Ceny większości tworzyw sztucznych (polimerów) są w tym roku wyjątkowo stabilne. Widać to zwłaszcza na tle ich ubiegłorocznych notowań. Dla przetwórców stabilne ceny, to jeden z kilku czynników sprzyjających poprawie wyników. Dzięki temu mogą lepiej planować przychody, koszty i zyski. Nie muszą się martwić, że w przypadku niekorzystnych zmian marże będą ujemne. O takie sytuacje nietrudno, jeśli weźmie się pod uwagę, że wydatki na polimery zazwyczaj stanowią większość ogółem ponoszonych przez firmy kosztów.

Wysokomarżowe produkty

W grupie Ergis, będącej największym przetwórcą tworzyw w Europie Środkowo-Wschodniej, udział wydatków na surowce kształtuje się na poziomie blisko trzech czwartych wszystkich kosztów. Spółka przyznaje, że kursy najważniejszych dla niej rodzajów polimerów wykorzystywanych do produkcji były stosunkowo stabilne. – Nie spodziewamy się istotnych zmian cen surowców do końca roku. Stabilność cen ma pozytywny wpływ na nasze wyniki – mówi Tadeusz Nowicki, prezes Ergisu. Wprawdzie Ergis po III kwartałach zanotował porównywalne przychody i zyski do osiągniętych w podobnym czasie 2015 r., ale zarząd sugeruje, że końcówka roku powinna być już znacznie lepsza. W efekcie może rekomendować z tegorocznego zysku dywidendę na poziomie nawet o kilkanaście procent wyższym niż z zysku za 2015 r.

Za największy sukces zarząd uważa stały wzrost sprzedaży folii nanoErgis, produktu zapewniającego wysokie marże.

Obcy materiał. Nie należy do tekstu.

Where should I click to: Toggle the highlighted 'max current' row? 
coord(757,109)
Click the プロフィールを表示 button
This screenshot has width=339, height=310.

To on zapewnia grupie ponad połowę wypracowanego zysku EBITDA. – Sprzedaż innych wyrobów odbywa się bez istotnych zakłóceń, choć oczywiście istnieją kategorie takie jak taśmy Greenstrap z PET (twarde taśmy poliestrowe – red.) czy twarde laminaty do żywności, których chcielibyśmy sprzedawać więcej – twierdzi Nowicki.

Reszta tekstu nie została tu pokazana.